Quant à la participation, elle a plutôt été assez soutenue tout au long de cette édition 2021, avec 6000 personnes inscrites la veille de son ouverture et plus de 10 000 participants enregistrés au pic de sa fréquentation. S’agissant d’un forum préparé à peine trois mois plus tôt, il s’agit donc pour ses organisateurs d’un succès assez inattendu et bienvenu en ces temps de pandémie mondiale, où la tendance est plutôt au repli derrière les frontières nationales. Ainsi pour Gus Massiah, ancien ingénieur membre du Conseil scientifique d’Attac et parmi les personnalités fondatrices du FSM : « le pari de savoir si l’altermondialisme existe encore est gagné. Internationalisme et altermondialisme sont toujours bien présents ». Et utiles, comme le souligne Catherine Gaudard, coordinatrice exécutive du CRID[1] pour qui « le FSM continue d’être pertinent pour coordonner les luttes et les élargir avec de nouveaux acteurs ».
Ce succès de fréquentation et d’organisation reste pourtant relatif, étant donnée l’indifférence constatée de la presse.
L’angle mort médiatique
La semaine passée, la presse a bien couvert le Forum économique mondial de Davos, qui se réunissait également en ligne du 24 au 29 janvier. Ce congrès annuel des milliardaires et « élites » de la planète, privés de la présence physique habituelle des grands de ce monde, n’a pourtant pas offert de nouvelles retentissantes, si ce n’est d’offrir en ouverture une tribune bienvenue pour le dirigeant autoritaire chinois Xi Jinping, se présentant opportunément en nouveau « champion du multilatéralisme »[2].

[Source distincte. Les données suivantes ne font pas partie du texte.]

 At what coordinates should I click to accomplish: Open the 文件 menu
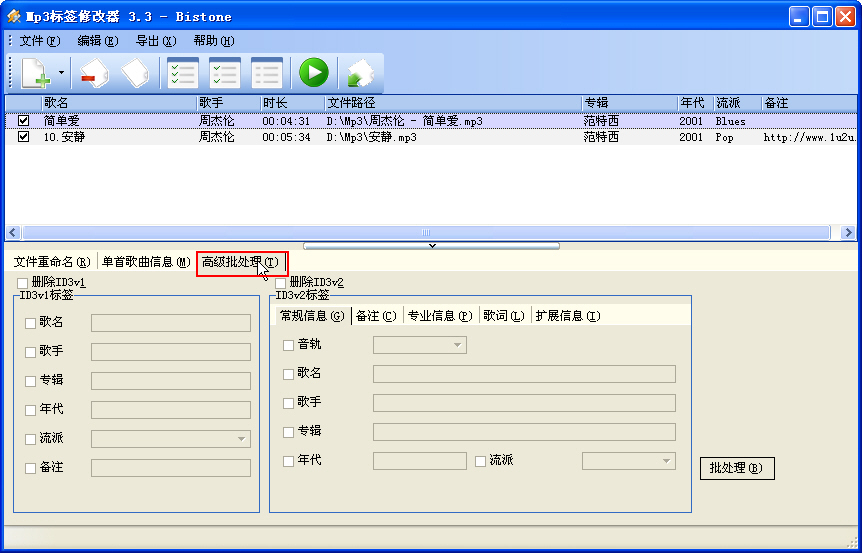pyautogui.click(x=39, y=41)
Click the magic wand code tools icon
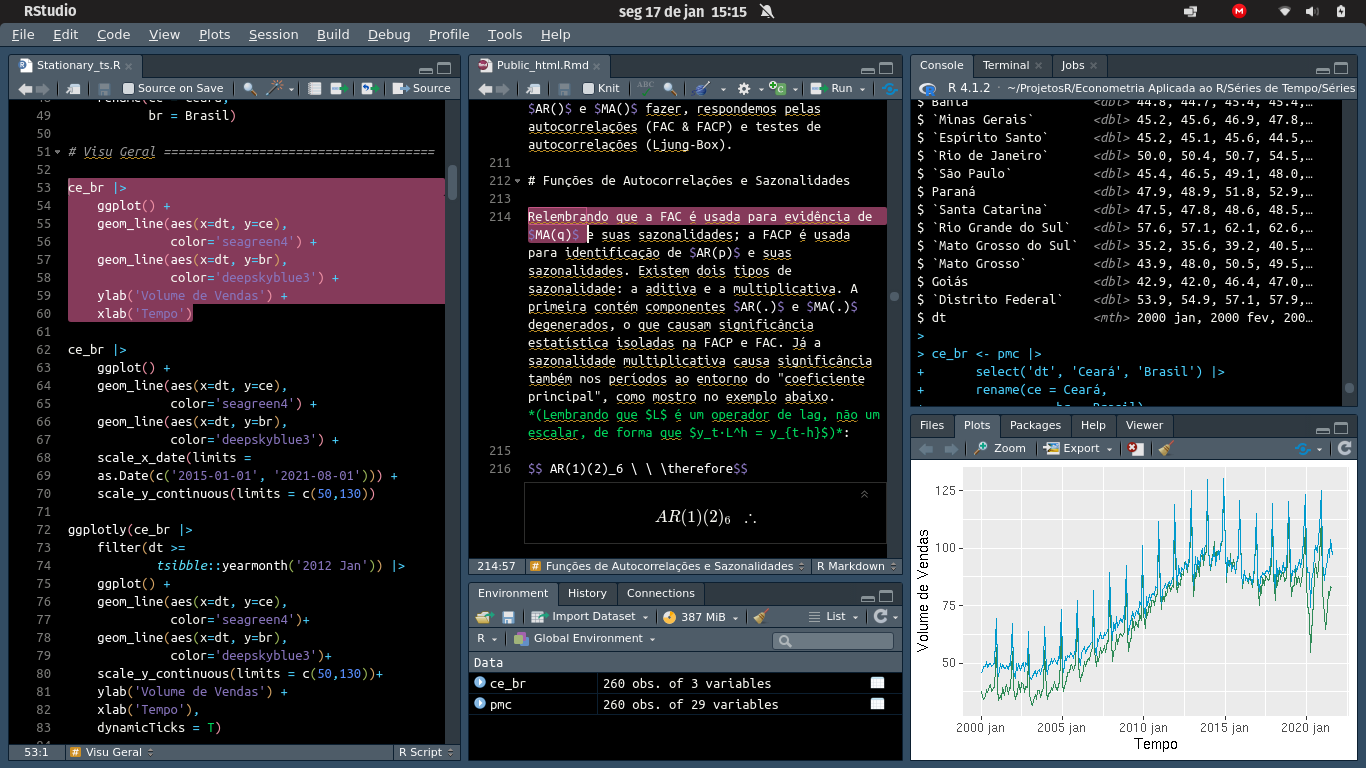The height and width of the screenshot is (768, 1366). [x=274, y=88]
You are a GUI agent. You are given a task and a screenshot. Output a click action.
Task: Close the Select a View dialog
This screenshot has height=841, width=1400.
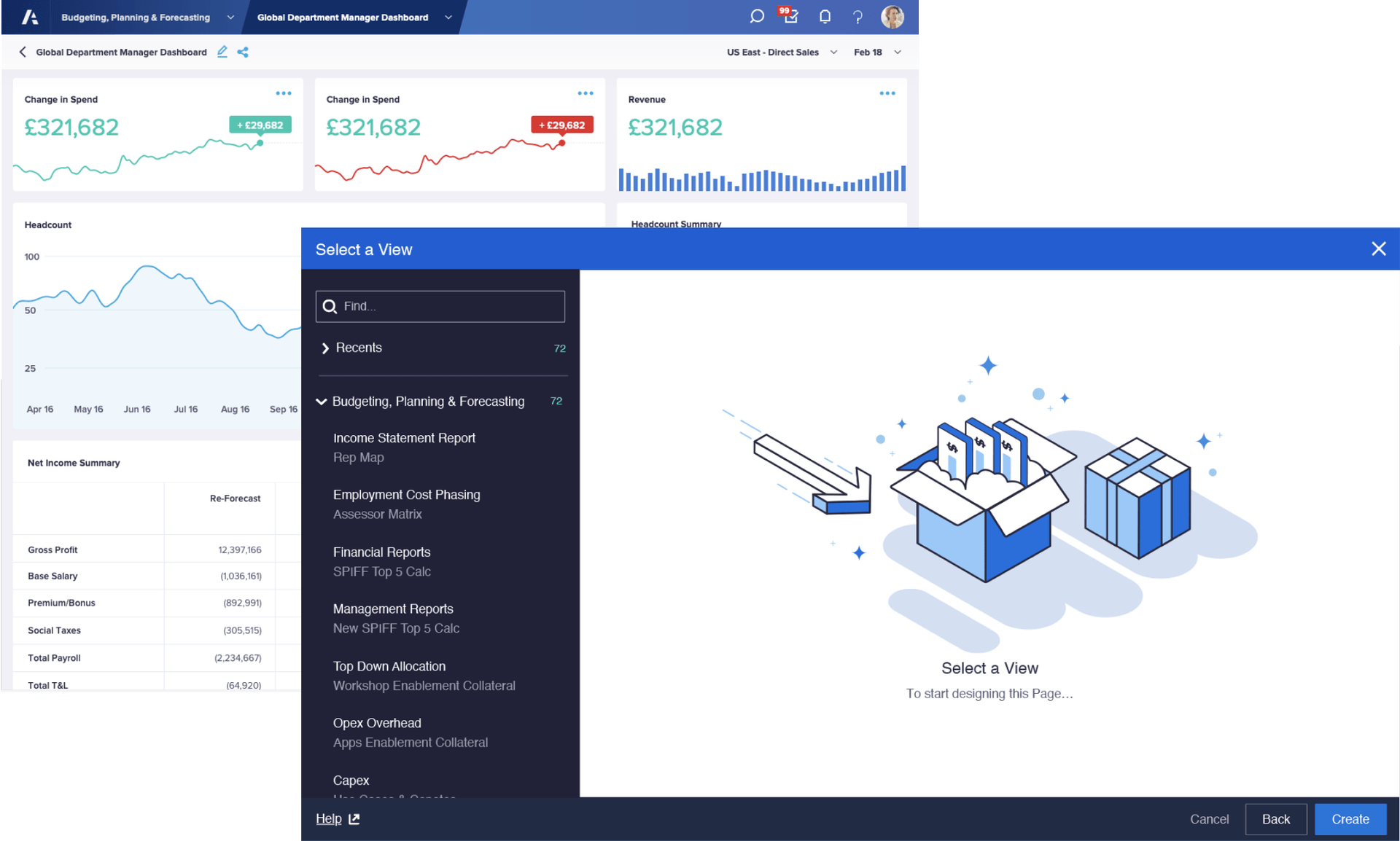pos(1378,249)
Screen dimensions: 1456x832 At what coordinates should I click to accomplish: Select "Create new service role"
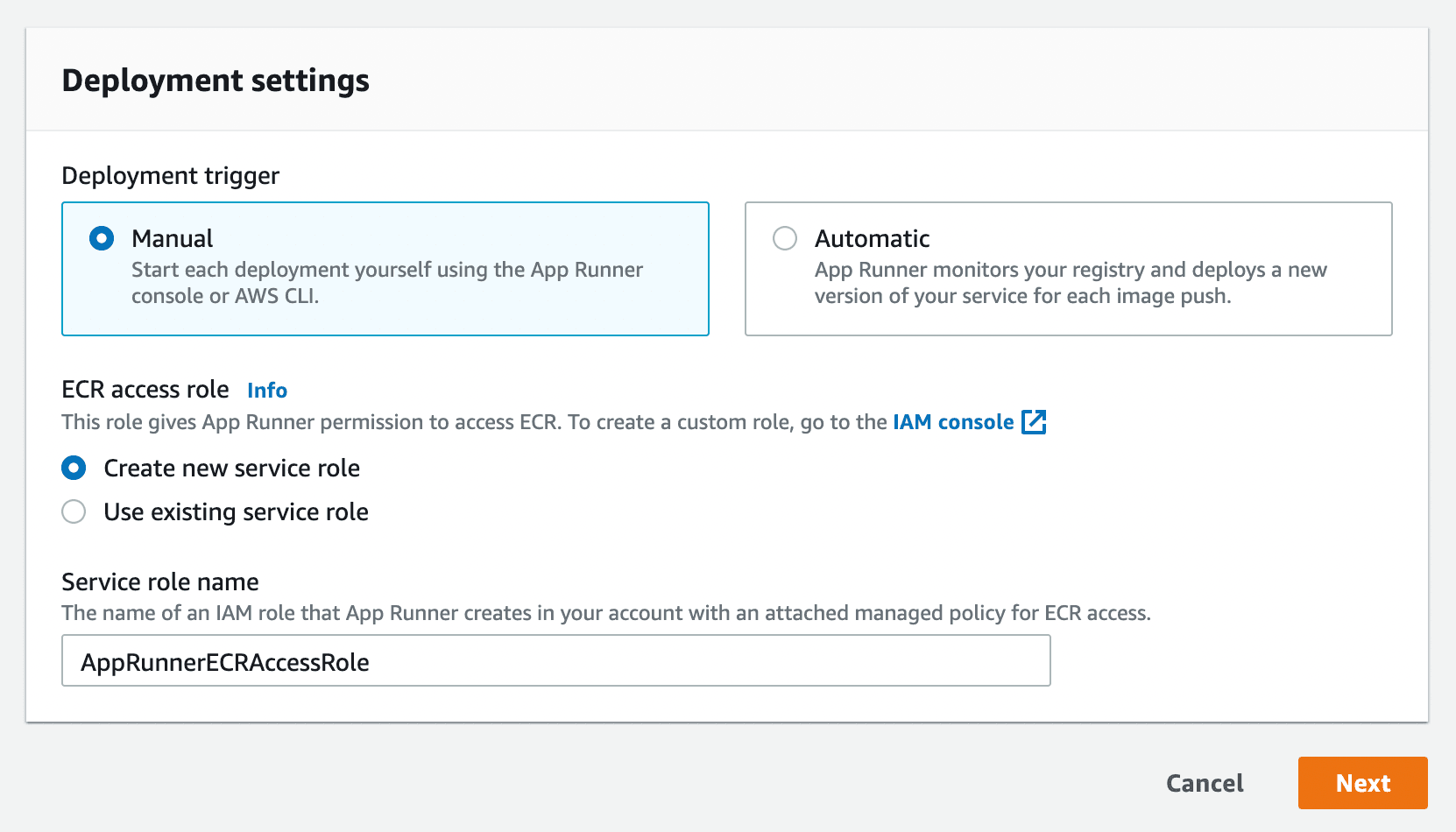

Malgré la richesse de ses débats, son meilleur ennemi le FSM n’a pas eu droit aux mêmes égards de la presse. Très peu de médias en ont parlé, en particulier dans l’espace francophone, à l’exception du journal genevois Le Courrier qui y a consacré deux articles[3].
Certaines questions abordées y étaient pourtant d’intérêt public, comme l’accès universel à la vaccination contre la Covid 19 pour les pays africains, abordé notamment par Mamadou Mignane Diouf, militant sénégalais témoignant en ligne depuis Dakar ne « même pas savoir quand ni comment commencer à vacciner ».
Comment expliquer une telle indifférence des médias ? Savaient-ils déjà que ce forum avait lieu ? Rien n’est moins sûr.
Pour Jean Rossiaud, sociologue, député Vert au Grand Conseil de Genève et habitué des forums sociaux : « Le grand défi reste pour le FSM de mieux communiquer à l’attention des mouvements sociaux locaux, pour que ceux-ci relayent ensuite plus systématiquement l’information à la presse et au grand public. Il faut aussi se servir davantage des nouveaux outils collaboratifs offerts par le web et permettant une plus grande intelligence collective. »
Quoi qu’il en soit, malgré le silence médiatique, pour le peuple « alter » (syndicats, ONG, associations, mouvements des femmes, représentants des peuples autochtones…), le FSM reste un outil de convergence globale incontournable et plus nécessaire que jamais en ces temps troublés de pandémie et de replis derrière ses frontières. Ainsi rendez-vous est d’ores et déjà pris au Mexique en 2022, si bien entendu le virus le permet.
La virtualité de l’évènement avait un certain avantage, comme l’a souligné lors d’une conférence le français Jérémie Chaumette, directeur général de France Libertés – Fondation Danielle Mitterrand : « la barrière des frais de voyage a pu être rompue ». En effet, à chaque nouvelle édition du FSM, comme par exemple lors de celle de Salvador de Bahia en mars 2018, la question des frais de voyage en particulier pour les participants en provenance de pays pauvres ou/et lointains, se pose toujours avec beaucoup d’inquiétude quant au respect de l’équité. Là pour le coup, la pandémie a mis tout le monde à égalité derrière son ordinateur (si l’on excepte bien évidemment les différences d’accès au web et de qualité du matériel informatique), chacun pouvant se connecter aux thématiques de son choix et organiser son propre atelier virtuel à moindre frais.